La Gigafactory di Tesla Motors è entrata in funzione

La Gigafactory (Foto cortesia Tesla Motors)
La Gigafactory (Foto cortesia Tesla Motors)

Tesla Motors ha annunciato l’entrata in funzione della Gigafactory, l’enorme fabbrica di celle per batterie agli ioni di litio da essere usate per le batterie delle automobili elettriche prodotte dall’azienda e per i prodotti di accumulazione di elettricità. Questo è solo l’inizio per l’azienda fondata da Elon Musk perché la Gigafactory è attiva solo in parte ma potrà già avvantaggiarsi dell’accordo siglato con Panasonic.

Il progetto della Gigafactory è uno dei cardini delle attività future di Tesla Motors per poter offrire batterie agli ioni di litio nelle quantità richieste dalla vendita di automobili elettriche e degli accumulatori Powerwall 2 e Powerpack 2. Per questo motivo, è stato deciso di costruirla in fasi per permettere all’azienda e a partner come Panasonic di poter cominciare la produzione al più presto.

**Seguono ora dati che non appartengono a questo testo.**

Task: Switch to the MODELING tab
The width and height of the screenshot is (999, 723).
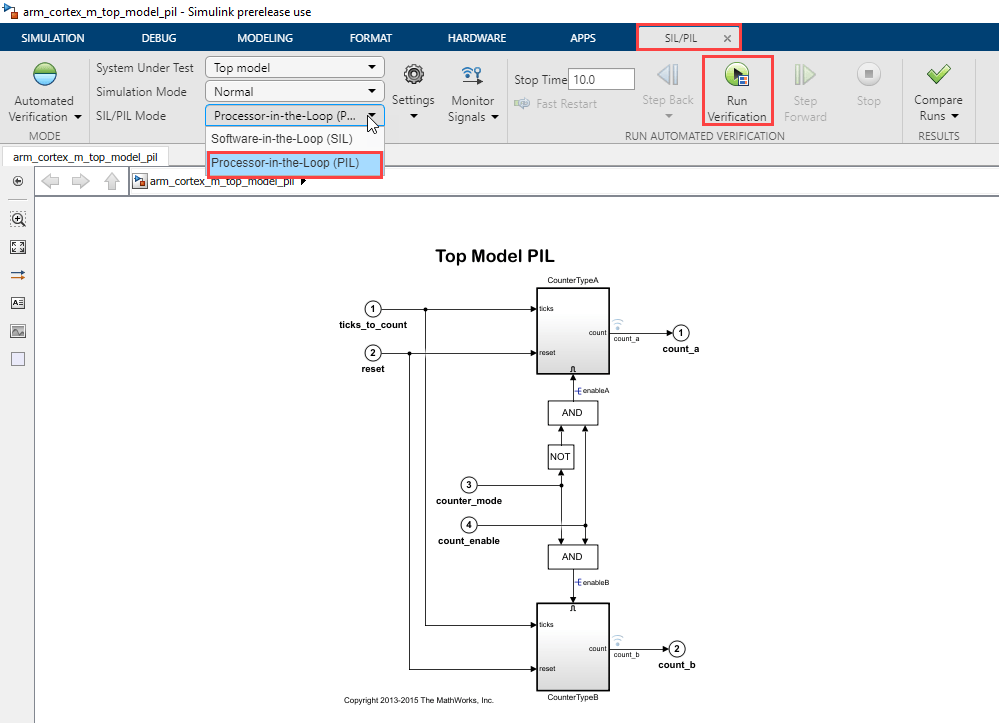Action: (x=265, y=38)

L’azienda ha annunciato che meno del 30% della Gigafactory è stato completato e ha promesso di dare inizialmente lavoro a tempo pieno a quasi 2.000 persone. Nel frattempo, il rimanente 70% della gigantesca fabbrica è ancora in fase di costruzione perciò la produzione verrà espansa man mano che varie sezioni verranno completate. Secondo Tesla Motors ciò permetterà di imparare dai lavori in corso e migliorare le tecniche di produzione e costruzione per apportare qualche miglioria alle nuove sezioni della Gigafactory.

Secondo Tesla Motors, una volta completata, la Gigafactory sarà il più grande edificio nel mondo e secondo i programmi la produzione di celle per batterie agli ioni di litio nella metà del 2018 dovrebbe avvicinarsi a quella combinata nel resto del mondo. Le ottimizzazioni, la crescita dell’automazione all’interno della fabbrica e altri fattori dovrebbero consentire un’economia di scala con conseguente calo dei costi delle batterie.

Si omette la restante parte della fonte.